Performance of subprocess.check_output vs subprocess.call

greenlaw picture greenlaw · Aug 15, 2014 · Viewed 20.3k times · Source

I've been using subprocess.check_output() for some time to capture output from subprocesses, but ran into some performance problems under certain circumstances. I'm running this on a RHEL6 machine.

The calling Python environment is linux-compiled and 64-bit. The subprocess I'm executing is a shell script which eventually fires off a Windows python.exe process via Wine (why this foolishness is required is another story). As input to the shell script, I'm piping in a small bit of Python code that gets passed off to python.exe.

While the system is under moderate/heavy load (40 to 70% CPU utilization), I've noticed that using subprocess.check_output(cmd, shell=True) can result in a significant delay (up to ~45 seconds) after the subprocess has finished execution before the check_output command returns. Looking at output from ps -efH during this time shows the called subprocess as sh <defunct>, until it finally returns with a normal zero exit status.

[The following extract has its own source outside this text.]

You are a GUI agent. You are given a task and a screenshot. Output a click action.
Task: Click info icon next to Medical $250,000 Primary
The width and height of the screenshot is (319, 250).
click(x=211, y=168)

Conversely, using subprocess.call(cmd, shell=True) to run the same command under the same moderate/heavy load will cause the subprocess to return immediately with no delay, all output printed to STDOUT/STDERR (rather than returned from the function call).

Why is there such a significant delay only when check_output() is redirecting the STDOUT/STDERR output into its return value, and not when the call() simply prints it back to the parent's STDOUT/STDERR?

Answer

Joseph8th picture Joseph8th · Sep 6, 2014

Reading the docs, both subprocess.call and subprocess.check_output are use-cases of subprocess.Popen. One minor difference is that check_output will raise a Python error if the subprocess returns a non-zero exit status. The greater difference is emphasized in the bit about check_output (my emphasis):

The full function signature is largely the same as that of the Popen constructor, except that stdout is not permitted as it is used internally. All other supplied arguments are passed directly through to the Popen constructor.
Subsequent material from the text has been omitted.